A deadly bomb implanted in a live elephant's skull and let loose on the streets of india. Elephant found drowning in an armored truck underneath br...

Life was perfect until I was 7. My dear friend conrad says the same thing. My favorite author Kurt Vonnegut does as well. Conrad claims that after 6 or 7 years the burden of time bears down on you. Vonnegut blames the great depression and the hardships involved there for his post-training-wheel slump. Life was perfect until the age of 7. My memories of that time are for me very blurred, so maybe I'm just turning them into nicer memories than they were, but mostly what I remember from that time is very good.

Climbing. I would climb all the time. I remember climbing to the top of my swing set and perching there. It must have been one of my favorite things to do because I did it all the time. I remember sword fighting and building things with my brother noah. What a good friend he is. I remember the toys I got for my 6th birthday. I remember how mom decorated the house for my 5th birthday.

I love birthdays. Not all of them have been great. I was grounded on my thirteenth birthday and had to wash dishes while my family ate my birthday meal. I'm all for discipline, but that was a bit cruel. I was actually grounded for a few years straight. My parents decided once a passed "spanking age" that making me wash everyone's dishes (family of 8) would be an effective form of discipline.


[Note in the previous paragraph where I stated that I was "all for discipline". That may or may not be the case. I simply said that to grant credence to the second half of the sentence, the true message I wanted to convey: "That was a bit cruel". You see, people don't listen to anything you say unless they feel like you are 1. A generally balanced person and 2. A person who shares some of the same ideas or beliefs as them. This is why the hippie dude with dread-locks will never win the attention of the politician he's protesting. Hippie-boy isn't exploiting the few common threads he shares with politician-man. Maybe he has none, I don't know. The point is, I just said, "I'm all for discipline" because most people are, and I knew that would grant my case favor with you, the reader.]

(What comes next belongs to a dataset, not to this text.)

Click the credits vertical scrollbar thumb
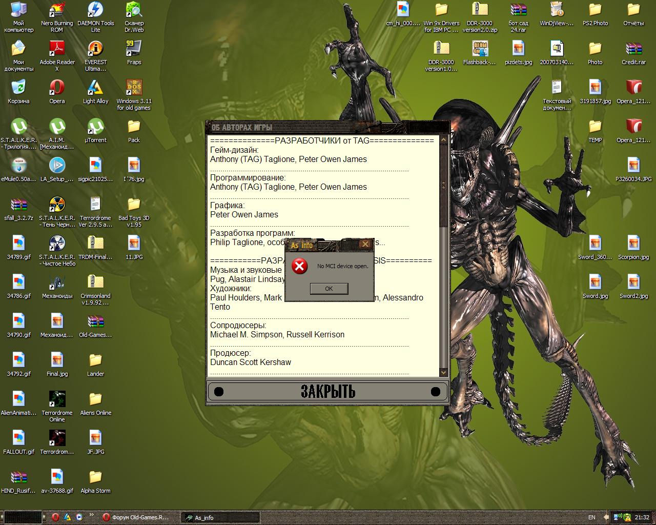Viewport: 656px width, 525px height. [x=443, y=185]
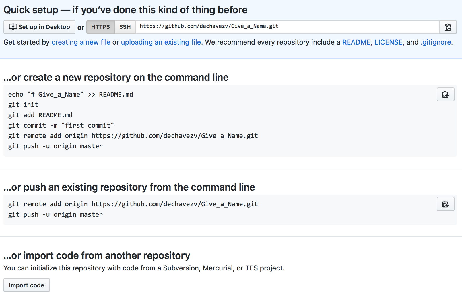
Task: Click the git add README.md line
Action: point(40,115)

My crime, for the most part, was a bad attitude. That, and not doing my school. Somewhere around the age of 12 I had informed my mom I wasn't going to do school anymore. I felt that I'd leared what I needed to know and was an able person. As far as the dish situation goes, mostly I just wouldn't wash them. But then I wasn't allowed to eat or go to bed without the dishes done. I stayed up all night a lot of nights. I didn't eat a lot of days. Did it work? Did it make me a better person? I don't really know. I do know my parents gave up after a couple years and I was free to do as I pleased. Life was a lot better then. I never ended up getting into trouble. I'd just did what I wanted, when I wanted. I am a different breed than some.

Oh yeah, I love birthdays. I just had one. I'm 24 now. 24. The number as an age doesn't really mean a lot to me. It did until I was here, but I can't really relate my 24 to other people's 24 for some reason right now. For that matter, I have trouble drawing comparisons between my life and anyone else's at any age.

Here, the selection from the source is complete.